Quite simply, you just cast the ray and determine how much of that length passes through smoke. Ray marching techniques are typical for this. You then apply a linear interpolation of ambient color and surface color based on the opacity of the smoke. Naturally, for good results, you will need to know the opacity value of the type of smoke, fog, or whatever scattering gas you’re dealing with.

This is pretty good due to the type of scattering that occurs in smoke. Usually, light can be assumed to scatter only once, and the light removed by scattering is simply replaced by light at the ambient frequencies (the color of the smoke) that is scattered into the ray in its place.

Of course, this technique will look pretty boring, so you should probably use noise-based methods to get a more realistic look.
Ken Perlin, David Ebert, and a bunch of other people have written many readily available papers on such subjects. Plus, the book Texturing and Modelling is helpful, although it isn’t a high-level book:
more tips and tricks really. Also, real scattering is highly frequency dependent: for plain old smoke, this is usually ignored, but for some applications, you might want to split up light into a few frequency bands.
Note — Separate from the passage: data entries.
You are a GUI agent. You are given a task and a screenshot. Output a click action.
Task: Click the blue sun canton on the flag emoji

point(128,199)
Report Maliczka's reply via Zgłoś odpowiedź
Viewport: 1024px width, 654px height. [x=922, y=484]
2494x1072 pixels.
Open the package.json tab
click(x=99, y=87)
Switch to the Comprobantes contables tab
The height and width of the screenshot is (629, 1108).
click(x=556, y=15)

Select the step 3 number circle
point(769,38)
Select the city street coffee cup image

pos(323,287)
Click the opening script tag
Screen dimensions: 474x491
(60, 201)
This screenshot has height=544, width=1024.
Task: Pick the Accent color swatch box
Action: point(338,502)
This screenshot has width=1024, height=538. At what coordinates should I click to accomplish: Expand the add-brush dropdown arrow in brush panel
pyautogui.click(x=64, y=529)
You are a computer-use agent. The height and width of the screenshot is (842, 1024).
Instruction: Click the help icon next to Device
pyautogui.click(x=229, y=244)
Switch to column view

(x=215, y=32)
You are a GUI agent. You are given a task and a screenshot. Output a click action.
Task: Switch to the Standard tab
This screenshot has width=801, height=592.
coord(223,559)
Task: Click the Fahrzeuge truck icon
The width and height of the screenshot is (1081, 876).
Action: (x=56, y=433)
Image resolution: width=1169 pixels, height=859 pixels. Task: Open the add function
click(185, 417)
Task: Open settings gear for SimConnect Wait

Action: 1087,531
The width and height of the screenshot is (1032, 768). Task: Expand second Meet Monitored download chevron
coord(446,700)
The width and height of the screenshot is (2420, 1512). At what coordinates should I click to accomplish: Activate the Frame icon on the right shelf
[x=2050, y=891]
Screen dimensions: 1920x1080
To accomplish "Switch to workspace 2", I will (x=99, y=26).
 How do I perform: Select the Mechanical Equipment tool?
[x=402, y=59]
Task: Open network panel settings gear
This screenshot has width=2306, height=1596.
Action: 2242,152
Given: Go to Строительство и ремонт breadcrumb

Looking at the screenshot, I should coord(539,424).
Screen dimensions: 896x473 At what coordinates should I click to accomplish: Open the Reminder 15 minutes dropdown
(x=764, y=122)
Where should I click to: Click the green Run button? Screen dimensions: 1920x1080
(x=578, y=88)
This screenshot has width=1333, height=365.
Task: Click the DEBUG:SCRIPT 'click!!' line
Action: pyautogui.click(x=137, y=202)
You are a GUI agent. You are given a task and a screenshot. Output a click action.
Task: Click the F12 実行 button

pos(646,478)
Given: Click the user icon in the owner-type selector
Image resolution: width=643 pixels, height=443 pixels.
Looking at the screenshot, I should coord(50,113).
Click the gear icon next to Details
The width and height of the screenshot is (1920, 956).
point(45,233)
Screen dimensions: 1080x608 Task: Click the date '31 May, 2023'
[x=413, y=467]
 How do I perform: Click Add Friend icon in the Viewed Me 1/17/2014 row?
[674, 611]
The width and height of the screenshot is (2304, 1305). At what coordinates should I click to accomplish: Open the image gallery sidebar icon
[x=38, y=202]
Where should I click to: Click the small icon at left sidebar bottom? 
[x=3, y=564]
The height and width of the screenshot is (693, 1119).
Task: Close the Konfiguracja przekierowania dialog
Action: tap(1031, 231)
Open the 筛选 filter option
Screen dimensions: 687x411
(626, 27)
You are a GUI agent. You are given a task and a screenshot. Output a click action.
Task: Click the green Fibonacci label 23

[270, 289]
Of course, this probably won’t work well in real time. Given enough compute power, you could maybe do it per-vertex if you’re using a representation conducive to that.

Of course, as you start getting dense internally lit gases, the assumption that scattering occurs only once becomes false, and you won’t get the results you’re looking for. But the assumption does work well surprisingly often.

Hi Yngwar !

Thanks for your reply. Do you know which editor sells the book you are talking about (Texture and Modelling) ?

Thanks again.

Eric

Texturing and Modeling 2nd edition by Ebert, Musgrave, Peachey, Worley, and Perlin

published by Morgan Kaufmann. July 1998

ISBN 0122287304

The first edition is called Texturing and Modeling: A Procedural Approach. If I remember, it’s lacking a few chapters that are present in the 2nd edition, but might be okay if you see it cheap in a used bookstore.